神殿は、正教会の大聖堂のような華美さはない。だが、巨大な一枚岩をくり抜いて造られたその建物は、荘厳で、そして何者も寄せ付けないような、力強い雰囲気を放っていた。
内部の壁一面に、巨大な壁画が描かれている。それは、戦乙女の伝説を、色鮮やかな鉱石を埋め込むことで、壮大な物語として描き出したものだった。
その壁画を目にした瞬間、俺は息を呑んだ。
そこに描かれていた「戦乙女」の姿は、俺が想像していたような、神話の女神のそれとは、全く異なって いたからだ。
彼女が身に纏っているのは、ドレスやローブではない。継ぎ目のない、滑らかな曲線で構成された、白銀の「甲冑」。そのデザインは、有機的でありながら、同時に、極めて高度な工業製品であることを、雄弁に物語っていた。
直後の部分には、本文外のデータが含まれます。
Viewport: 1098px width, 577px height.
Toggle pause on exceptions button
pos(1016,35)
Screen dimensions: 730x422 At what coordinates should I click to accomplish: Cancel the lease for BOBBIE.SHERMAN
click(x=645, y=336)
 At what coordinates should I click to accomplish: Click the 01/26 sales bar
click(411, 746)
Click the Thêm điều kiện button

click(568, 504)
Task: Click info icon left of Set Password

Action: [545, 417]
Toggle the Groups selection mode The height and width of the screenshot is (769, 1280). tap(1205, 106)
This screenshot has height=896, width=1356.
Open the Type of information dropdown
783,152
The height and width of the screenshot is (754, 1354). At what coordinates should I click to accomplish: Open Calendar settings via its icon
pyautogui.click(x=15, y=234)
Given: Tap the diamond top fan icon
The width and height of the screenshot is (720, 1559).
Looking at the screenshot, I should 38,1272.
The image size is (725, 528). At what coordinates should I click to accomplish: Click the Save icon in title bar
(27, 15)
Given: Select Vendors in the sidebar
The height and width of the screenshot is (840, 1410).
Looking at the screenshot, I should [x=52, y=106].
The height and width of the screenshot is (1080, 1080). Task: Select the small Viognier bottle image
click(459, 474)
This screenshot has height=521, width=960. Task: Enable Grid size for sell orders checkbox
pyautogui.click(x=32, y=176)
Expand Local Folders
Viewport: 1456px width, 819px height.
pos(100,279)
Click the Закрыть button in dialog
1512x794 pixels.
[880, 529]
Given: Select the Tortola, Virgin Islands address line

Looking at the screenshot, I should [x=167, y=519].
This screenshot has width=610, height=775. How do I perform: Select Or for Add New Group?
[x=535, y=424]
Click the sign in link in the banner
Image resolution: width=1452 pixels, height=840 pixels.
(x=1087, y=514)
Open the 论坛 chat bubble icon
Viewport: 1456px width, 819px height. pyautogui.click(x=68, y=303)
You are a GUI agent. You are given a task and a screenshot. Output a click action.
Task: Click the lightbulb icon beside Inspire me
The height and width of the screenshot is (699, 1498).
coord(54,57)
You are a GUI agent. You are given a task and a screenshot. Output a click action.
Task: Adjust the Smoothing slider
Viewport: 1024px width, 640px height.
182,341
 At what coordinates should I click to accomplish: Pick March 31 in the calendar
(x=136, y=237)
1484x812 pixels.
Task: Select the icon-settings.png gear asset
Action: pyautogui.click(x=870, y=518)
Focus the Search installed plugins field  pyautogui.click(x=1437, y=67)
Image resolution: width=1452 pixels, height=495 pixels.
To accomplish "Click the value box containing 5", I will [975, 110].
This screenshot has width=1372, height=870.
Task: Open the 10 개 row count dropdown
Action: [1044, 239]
そして、彼女が手にしているのは、剣や槍ではなかった。水晶のように透明な筒状の物体で、その内部では、青白い光が、脈打つように明滅している様子が描かれていた。それは、明らかに、この世界の技術体系ではありえない、「エネルギー兵器」そのものに見えた。
〈アイ。この壁画をスキャン。特に、あの甲冑と武器の構造を、詳細に記録しろ〉
《了解、マスター。……記録及び解析を開始します》
俺が、壁画に釘付けになっていると、エリアスが、少しだけ得意げに解説を始めた。
「これが、我らが女神、戦乙女様のお姿だ。その神々しい鎧は、いかなる邪悪な攻撃も弾き返し、その聖なる光の剣は、天を裂き、地を割ったと伝えられている。我ら騎士が使う剣技の型も、全ては、この戦乙女様の戦い方を、模倣したものなのだ」
彼の言葉を聞きながら、俺の脳内では、アイが冷静な分析結果を告げていた。
《マスター。壁画に描かれている甲冑の意匠、その光沢や質感の表現から推測するに、そのデザインは地球連邦の軍用パワードスーツ、特に第三世代以降の『自己修復機能付きナノスキン装甲』と多くの共通点が見られます》
《さらに、武器の構造と、内部で描かれているエネルギーの表現は、高出力のプラズマを磁場で収束させ、射出する『プラズマ・ライフル』の基本設計と酷似しています。マスター、これは……》
〈……ああ。間違いない〉
俺は、アイの言葉を、心の中で引き継いだ。
〈『星の民』の、テクノロジーだ〉
戦乙女とは、神話の女神などではない。遥か昔、この地に飛来した、「星の民」の一人。あるいは、彼らが遺した、超科学の兵器を操る、古代の戦士。
この国の信仰の根幹に、俺と同じ、星々の海から来た者たちの、確かな痕跡が残されていたのだ。
〈ソラリス……。そして、この戦乙女。この世界の謎は、全て、繋がっているのかもしれないな〉
俺は、壁画の中で、静かに、しかし力強く佇む戦乙女の姿を見上げながら、邪神教との争いは、この星が抱える巨大な謎の、ほんの表層に過ぎないのかもしれないと悟った。彼らが神と崇める存在の正体。そして、この世界の成り立ちそのもの。ソラリスへと続くこの道は、忘れられた『理』を求める、俺の本当の探究の旅の始まりを告げていた。